To refresh your memory, Quarter Days were the four days during the year when rents were paid, servants hired, and contracts commenced. My Christmas blog inspired some comments about when New Year’s was celebrated. Marianne said:
“New Years used to be celebrated on the First Day of Spring. But when we changed from the Julian calendar to the Gregorian’s calendar, New Years change to January 1st. That’s why September, October, November and December are named the 7th, 8th, 9th and 10th months—even though they no longer are. While the Gregorian calendar was introduced in October 1582, we didn’t start using it until September 1752. April Fools were people who still celebrated the New Year in the Spring.”
In fact, that first day of spring on which the new year was celebrated was March 25th!
I mentioned before that most of the Quarter Days coincide with astronomical events (like the Vernal Equinox) and Pagan or Christian holidays. In the Catholic tradition which dominated most of Europe until the Reformation, March 25th is the Feast of the Annunciation, the date on which the Angel Gabriel visited the Virgin Mary. Thus it’s called Lady Day.
I blogged a bit about the calendar changes in a 2016 Leap Day post. In short, the year began in January when the world ran on the Julian calendar (inaugurated by Julius Caesar) until 1582, when Pope Gregory introduced the Gregorian (what else would you call it?) calendar. With the implementation of the Gregorian calendar, countries adopting the calendar lost ten days.

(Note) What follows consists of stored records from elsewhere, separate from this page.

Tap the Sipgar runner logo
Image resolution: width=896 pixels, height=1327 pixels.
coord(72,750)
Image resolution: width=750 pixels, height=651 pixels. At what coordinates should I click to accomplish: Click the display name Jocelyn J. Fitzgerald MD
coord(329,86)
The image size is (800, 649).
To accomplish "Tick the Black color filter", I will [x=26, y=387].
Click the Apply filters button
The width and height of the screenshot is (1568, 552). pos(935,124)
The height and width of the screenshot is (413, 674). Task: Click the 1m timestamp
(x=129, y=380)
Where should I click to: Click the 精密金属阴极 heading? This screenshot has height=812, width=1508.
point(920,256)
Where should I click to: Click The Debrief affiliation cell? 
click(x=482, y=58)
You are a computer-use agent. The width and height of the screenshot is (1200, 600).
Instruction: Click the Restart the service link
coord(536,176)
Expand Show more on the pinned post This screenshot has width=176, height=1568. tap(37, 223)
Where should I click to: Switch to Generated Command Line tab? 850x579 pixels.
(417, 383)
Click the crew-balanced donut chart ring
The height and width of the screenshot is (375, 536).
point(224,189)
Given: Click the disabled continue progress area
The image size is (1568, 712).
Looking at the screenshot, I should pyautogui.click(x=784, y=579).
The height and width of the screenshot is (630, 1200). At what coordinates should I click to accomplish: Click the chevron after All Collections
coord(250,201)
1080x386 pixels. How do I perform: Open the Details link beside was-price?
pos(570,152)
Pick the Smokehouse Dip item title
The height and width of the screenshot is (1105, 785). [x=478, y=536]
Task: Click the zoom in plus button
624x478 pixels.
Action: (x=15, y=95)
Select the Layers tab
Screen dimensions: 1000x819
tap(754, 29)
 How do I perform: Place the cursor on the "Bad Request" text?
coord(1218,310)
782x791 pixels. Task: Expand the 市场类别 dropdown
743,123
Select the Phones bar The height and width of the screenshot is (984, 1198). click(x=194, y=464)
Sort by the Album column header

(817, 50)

Given that the calendar was devised by Catholics, England resisted and ran on the Julian calendar until 1752. Imagine subtracting ten days (or adding them) to line up your calendars. And vital statistic records, like births, deaths, and marriages? What a mess! As I mention in my 2016 post, George Washington’s birthday in 1732 was not February 22nd but February 11th.
As the first day of spring, Lady Day was the most important Quarter Day for landholders and tenant farmers, and these contracts would run at least a full year to allow for the cycle of planting, cultivation and harvesting. Kathryn Kane has a thorough and well-researched post on this subject at her blog, The Regency Redingote.
Kathryn mentions that Lady Day apparently initiated goose-plucking season. Throughout the warmer months, quills (needed as writing implements) and down were harvested. And when the summer ended with Michaelmas, I seem to remember a feast of roast goose! Poor birds!
I know these are all little pieces of trivia, but as a historical romance author, I never know when I’ll be able to snag a detail or two to add to my story. Or maybe even craft a holiday-themed story, like I did with my latest release, A Leap Into Love, a Regency romance built around Leap Day traditions. I hope you too can find something useful here!
Happy spring! I’ll be back again in June for Midsummer’s Day.